Cell biologist Jeanne Lawrence’s revolutionary recent discovery of a gene that effectively turns off the chromosome responsible for Down syndrome set the scientific world abuzz. On Monday night at Northeastern, she described how her finding was just as surprising as her journey to becoming a scientist.

The day Lawrence accepted her first research job, she cried. The human genetics counselor had received a fellowship to train in science but she didn’t want to be a scientist.

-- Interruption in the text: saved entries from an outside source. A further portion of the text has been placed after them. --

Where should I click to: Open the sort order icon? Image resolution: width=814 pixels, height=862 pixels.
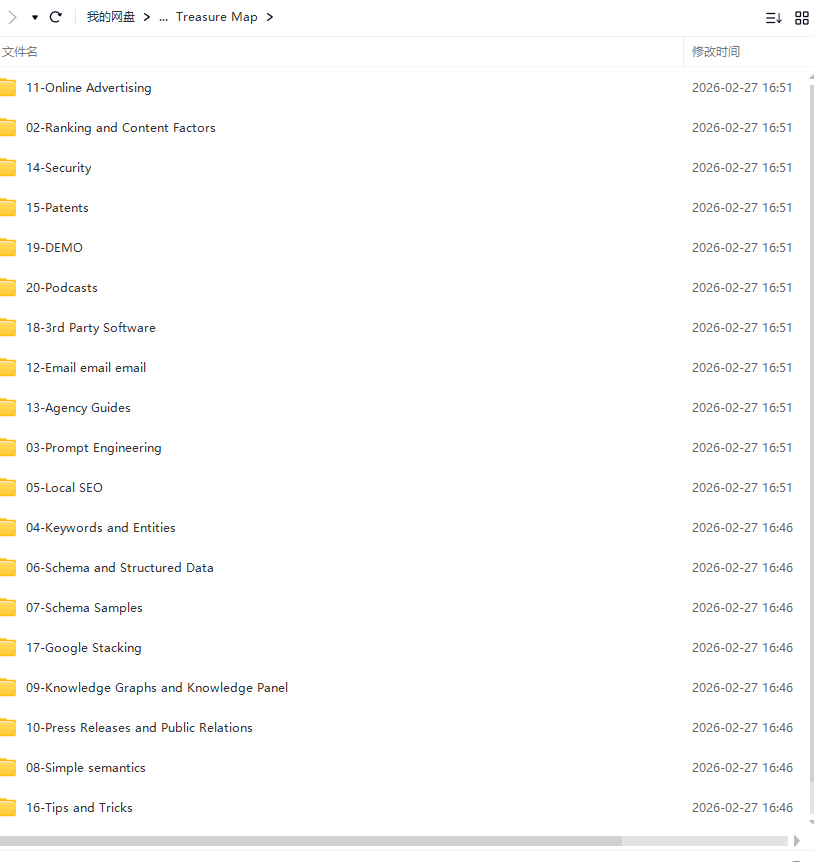773,18
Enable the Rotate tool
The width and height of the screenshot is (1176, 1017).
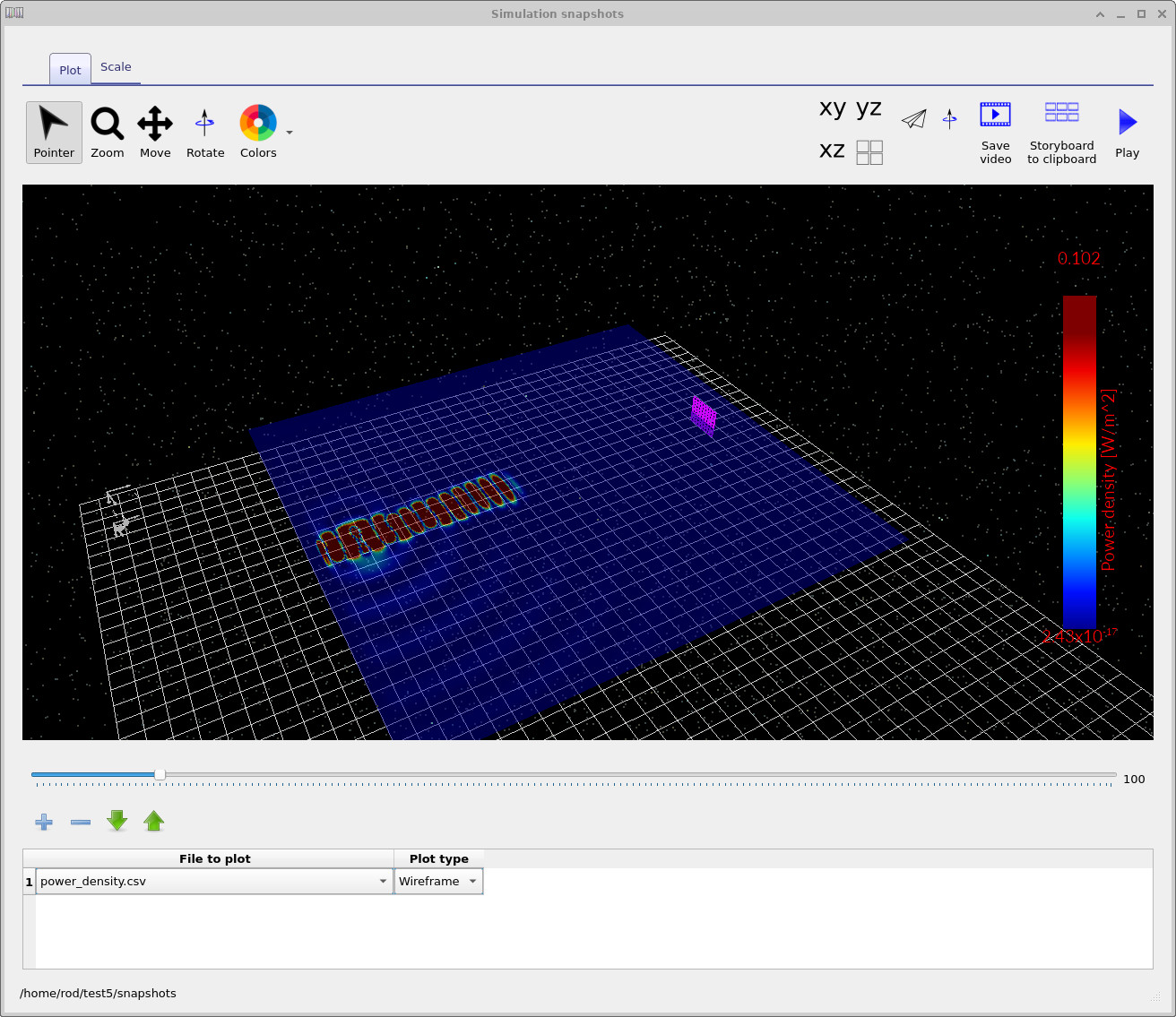[204, 132]
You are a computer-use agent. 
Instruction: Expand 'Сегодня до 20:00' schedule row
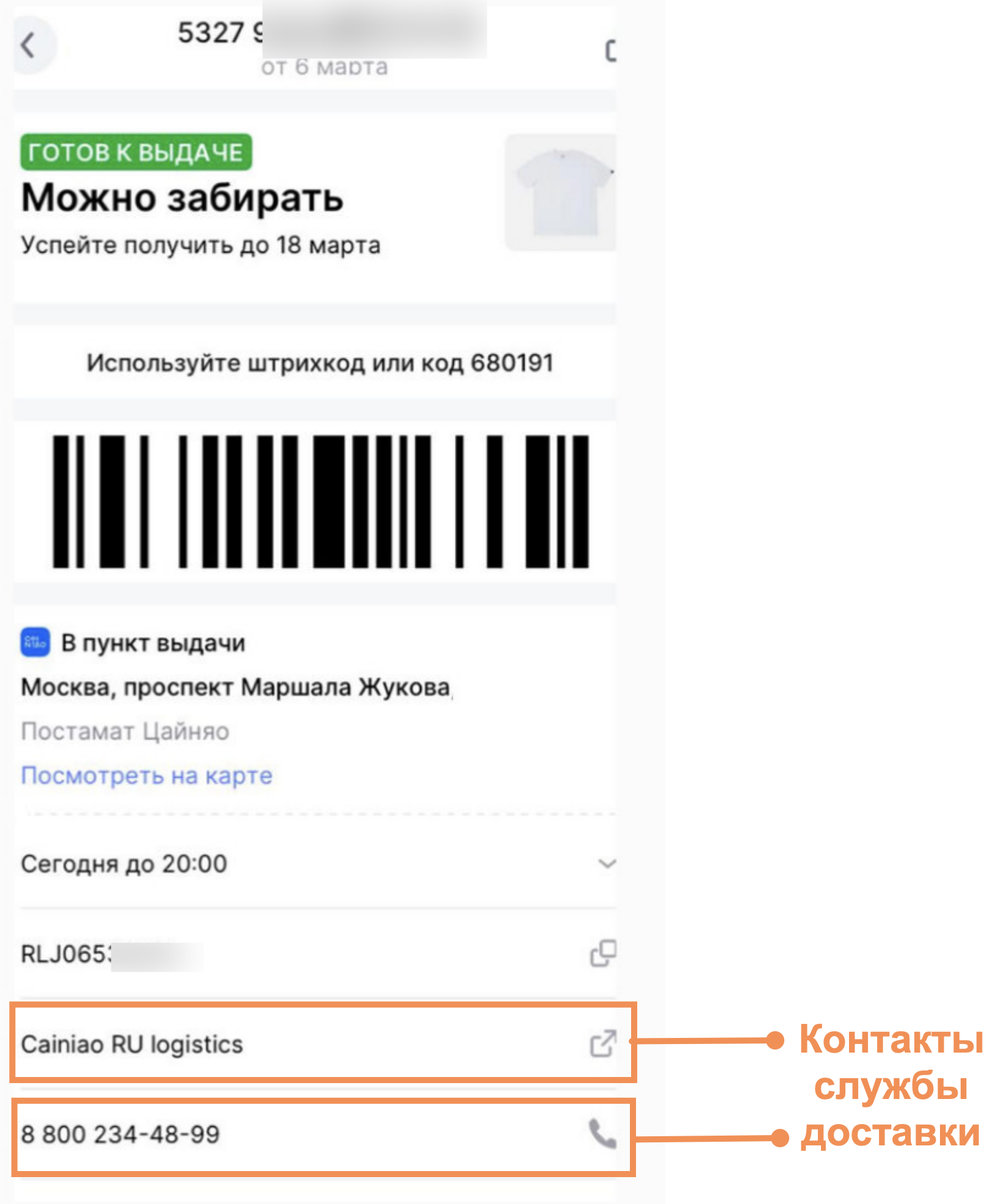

She wanted to work with people and make a difference, she told President Joseph E. Aoun, who hosted the seventh installment of the Profiles in Innovation Presidential Speakers Series in the Raytheon Amphitheater.

But after a few months of staring through the microscope, something happened: “I fell in love with chromosomes,” said Lawrence, whose deep interest in this work inspired her to earn a doctorate in developmental biology from Brown University. Better yet, she didn’t have to give up on her dream of helping people. In 2007, Lawrence, now professor and chair in the Department of Cell and Developmental Biology at the University of Massachusetts Medical School, received a Eureka grant from the National Institutes of Health to study Down syndrome, which she described as one of the least funded disorders in the world.

Launched in 2011, the Profiles in Innovation Presidential Speaker Series was designed to bring the world’s most creative minds to campus for conversations on innovation and entrepreneurship. In keeping with that focus, Aoun described Lawrence as an innovator and credited her determination to tackle this research despite its many risks. “You were a taking a high risk, high reward, and high failure possibility, but you kept going,” he said.

Affecting 400,000 people in the U.S. and 6 million people worldwide, the disorder—which is caused by an extra copy of chromosome 21—is a leading cause of cognitive and physical impairment and has been associated with early onset Alzheimer’s disease, congestive heart failure, and leukemia.

But Down syndrome research is nowhere near commonplace, and Lawrence suspects one reason for that is the mindset among the research community. Since it’s a chromosomal abnormality, she explained, researchers thought it must be completely intractable. But years of working with the chromosomes that determine sex had given Lawrence a different idea.

Every female has an extra X chromosome, she explained, which means that a natural mechanism for silencing extra chromosomes already exists. She wondered if that mechanism could be generalizable to chromosome 21. “There are a number of reasons why this won’t work,” she said. “But no one of them was an absolute.”

The gene responsible for silencing the X chromosome, called XIST, is extremely large. No one had ever transplanted such a big sequence into the genome, she said. And even if she could get it from the X chromosome to chromosome 21, there was no guarantee it would behave the same way in its new home.

But Lawrence’s high-risk project paid off with high reward: In July of this year her team published the first study to successfully silence the extra copy of chromosome 21 using XIST.

Her work could lead to much greater understanding of Down syndrome’s symptoms and treatment methods, but Lawrence was quick to point out that she does not have a cure. “I don’t envision that that’s going to be possible,” she said. “What we’re thinking about is that list of conditions and medical challenges that affect an individual with Down syndrome.”

While that prospect of helping people compelled Lawrence’s journey, it began with a love for the science. “If you love doing what you’re doing, that’s a really big reason to do it,” she said. “The process of working on it is your reward.”

Following Lawrence’s talk, she fielded questions from the audience members and via social media on topics ranging from how silencing chromosome 21 would affect cognition in people with Down syndrome to how to prepare for failure in high-risk research. One audience member shared that her sister has Down syndrome and while she is hopeful about the positive health impacts a potential chromosomal therapy could have, she “raises an eyebrow” at the prospect of turning off Down syndrome entirely. In response, Lawrence reiterated that the findings would not lead to treatments that could change an individual’s fundamental nature.